Small-scale fisheries offer strategies for resilience in the face of climate change

Source(s): Stanford University
Mizu Desu/Shutterstock

Mizu Desu/Shutterstock

Small-scale fisheries, which employ about 90 percent of the world’s fishers and supply half the fish for human consumption, are on the frontlines of climate change. They may offer insights into resilience.

By Danielle Torrent Tucker

Coastal communities at the forefront of climate change reveal valuable approaches to foster adaptability and resilience, according to a worldwide analysis of small-scale fisheries by Stanford University researchers.

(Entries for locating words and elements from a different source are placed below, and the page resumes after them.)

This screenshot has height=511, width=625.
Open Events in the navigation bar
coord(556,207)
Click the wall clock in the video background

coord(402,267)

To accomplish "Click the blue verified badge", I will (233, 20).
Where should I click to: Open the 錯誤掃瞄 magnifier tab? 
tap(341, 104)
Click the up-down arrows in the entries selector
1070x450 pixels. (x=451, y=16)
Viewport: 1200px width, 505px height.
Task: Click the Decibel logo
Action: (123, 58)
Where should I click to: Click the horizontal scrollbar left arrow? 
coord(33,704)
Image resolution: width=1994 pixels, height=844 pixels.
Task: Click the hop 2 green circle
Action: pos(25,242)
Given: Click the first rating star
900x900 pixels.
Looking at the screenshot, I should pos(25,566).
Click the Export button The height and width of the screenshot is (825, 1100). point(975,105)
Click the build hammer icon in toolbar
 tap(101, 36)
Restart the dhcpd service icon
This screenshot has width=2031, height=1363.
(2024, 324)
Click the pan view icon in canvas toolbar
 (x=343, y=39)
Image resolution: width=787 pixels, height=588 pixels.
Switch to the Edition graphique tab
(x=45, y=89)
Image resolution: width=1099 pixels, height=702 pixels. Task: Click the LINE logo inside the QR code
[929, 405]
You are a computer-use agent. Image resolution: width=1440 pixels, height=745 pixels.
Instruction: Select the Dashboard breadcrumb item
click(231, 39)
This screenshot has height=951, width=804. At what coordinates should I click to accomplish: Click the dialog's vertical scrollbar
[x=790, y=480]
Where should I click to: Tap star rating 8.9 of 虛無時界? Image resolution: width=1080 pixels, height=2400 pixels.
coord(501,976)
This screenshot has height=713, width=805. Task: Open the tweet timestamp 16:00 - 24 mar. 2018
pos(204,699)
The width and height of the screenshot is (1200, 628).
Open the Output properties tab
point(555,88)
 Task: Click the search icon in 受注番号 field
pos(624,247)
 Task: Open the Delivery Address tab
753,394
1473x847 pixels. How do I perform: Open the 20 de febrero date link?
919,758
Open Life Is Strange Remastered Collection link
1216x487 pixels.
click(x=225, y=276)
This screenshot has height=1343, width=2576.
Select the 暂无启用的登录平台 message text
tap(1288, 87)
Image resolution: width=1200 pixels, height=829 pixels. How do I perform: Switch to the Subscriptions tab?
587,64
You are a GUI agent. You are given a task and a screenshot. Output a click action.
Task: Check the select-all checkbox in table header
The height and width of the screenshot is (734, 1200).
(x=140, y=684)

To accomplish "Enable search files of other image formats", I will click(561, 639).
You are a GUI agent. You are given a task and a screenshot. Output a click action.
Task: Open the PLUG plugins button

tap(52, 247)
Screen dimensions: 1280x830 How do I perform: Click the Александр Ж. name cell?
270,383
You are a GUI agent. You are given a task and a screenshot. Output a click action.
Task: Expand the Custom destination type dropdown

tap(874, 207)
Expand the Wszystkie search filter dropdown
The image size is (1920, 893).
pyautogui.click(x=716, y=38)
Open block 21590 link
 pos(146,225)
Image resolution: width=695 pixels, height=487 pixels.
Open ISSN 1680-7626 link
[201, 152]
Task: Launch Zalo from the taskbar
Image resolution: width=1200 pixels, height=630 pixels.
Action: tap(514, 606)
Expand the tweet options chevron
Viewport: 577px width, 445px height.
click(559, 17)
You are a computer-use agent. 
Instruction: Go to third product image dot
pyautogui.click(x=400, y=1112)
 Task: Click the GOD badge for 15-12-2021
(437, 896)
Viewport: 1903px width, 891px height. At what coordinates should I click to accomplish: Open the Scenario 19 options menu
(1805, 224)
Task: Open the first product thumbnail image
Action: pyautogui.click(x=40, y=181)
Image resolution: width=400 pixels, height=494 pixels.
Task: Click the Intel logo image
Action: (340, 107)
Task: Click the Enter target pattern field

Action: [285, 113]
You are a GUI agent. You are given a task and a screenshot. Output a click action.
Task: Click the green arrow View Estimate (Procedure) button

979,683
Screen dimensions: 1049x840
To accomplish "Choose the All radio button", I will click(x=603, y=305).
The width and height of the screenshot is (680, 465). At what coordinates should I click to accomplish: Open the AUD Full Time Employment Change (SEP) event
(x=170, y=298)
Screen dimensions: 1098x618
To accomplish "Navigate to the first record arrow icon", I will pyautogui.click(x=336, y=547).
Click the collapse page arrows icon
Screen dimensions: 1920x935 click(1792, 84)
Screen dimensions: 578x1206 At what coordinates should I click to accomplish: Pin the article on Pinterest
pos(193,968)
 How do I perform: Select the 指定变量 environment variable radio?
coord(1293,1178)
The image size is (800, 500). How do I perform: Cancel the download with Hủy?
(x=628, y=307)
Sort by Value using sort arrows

Globally important for both livelihood and nourishment, small-scale fisheries employ about 90 percent of the world’s fishers and provide half the fish for human consumption. Large-scale shocks – like natural disasters, weather fluctuations, oil spills and market collapse – can spell disaster, depending on the fisheries’ ability to adapt to change. In an assessment of 22 small-scale fisheries that experienced stressors, researchers revealed that diversity and flexibility are among the most important adaptive capacity factors overall, while access to financial assets was not as important for individual households as it was at the community scale. The research was published Jan. 23 in the journal Climatic Change.

“The idea of assets not being essential at the household level is an empowering finding because we looked at a lot of places in developing nations without a lot of assets,” said lead author Kristen Green, a PhD student in the Emmett Interdisciplinary Program in Environment and Resources (E-IPER) at Stanford’s School of Earth, Energy & Environmental Sciences (Stanford Earth). “It shows we can invest in non-financial or non-asset-based adaptive mechanisms, and fishers can still adapt.”

Focusing on response mechanisms

The researchers measured adaptive capacity using a new framework with three response pathways: adapt, react and cope. Adaptation is defined as proactive planning or taking collective action, reaction as an unplanned response, and coping as passive acceptance of consequences. The team of 11 study authors determined whether or not each fishery community or household had capacity in the areas of knowledge, assets, diversity and flexibility, governance and institutions, and natural capital.

“These adaptive capacity domains don’t work in isolation – it’s the recipes or combinations that are important for successful adaptation,” Green said.

While previous research has calculated a quantitative or numerical resilience score for different regions and sectors, the focus on community response is fairly new, according to senior author Larry Crowder, the Edward Ricketts Provostial Professor and professor of biology in Stanford’s School of Humanities and Sciences.

“Millions of people are dependent on making a living in small-scale fisheries, and some of them are currently doing it better than others,” said Crowder, who is also a senior fellow at the Stanford Woods Institute for the Environment. “If we can identify the features that allow communities and individuals to be better prepared for those perturbations – in other words, to have an adaptive response – then we can try to build that capacity in communities that don’t have it.”

In one case study in their analysis, a tropical island in Vanuatu exhibited flexibility when a cyclone disrupted fishery reefs, infrastructure and fisher livelihoods. Because the fishers had agency over management of the marine area, they were able to temporarily open a previously closed section to maintain food supply and income.

From a Western perspective, sustainability would be a nice thing to have happen. But for people in these communities that are highly resource-dependent, it’s not nice – it’s necessary.

“Part of our findings run counter to the emerging conventional wisdom that making specialists of fisherman is a good thing,” Crowder said. “Historically, these fishers were generalists, and our findings suggest they’re more able to adapt to fluctuating circumstances if they can maintain that generalist fishing approach.”

Incorporating diverse needs

The researchers found that diversity and flexibility were important at every scale, for both community and household adaptive capacity in responding to acute and chronic stressors – for example, being able to diversify fishing portfolios or shift to other means of income. In addition to climate stressors, the researchers assessed responses to biological, economic, political and social changes, as well as environmental degradation and overfishing. The patterns that emerged from the study may be applied to adaptive capacity in other sectors, such as agriculture or manufacturing.

Using a broad “way of life” approach allowed the co-authors to consider what factors drive behavior, such as culture, heritage or spending time with their families – not necessarily economics.

“From a Western perspective, sustainability would be a nice thing to have happen. But for people in these communities that are highly resource-dependent, it’s not nice – it’s necessary,” Crowder said. “Their future is potentially compromised if they and we don’t help figure out how to make those lifestyles more sustainable in the long term.”

The analysis revealed several examples of how Western-style management – such as imposing fixed protection areas or maximizing one product that will make the most money – doesn’t always work for small-scale fisheries.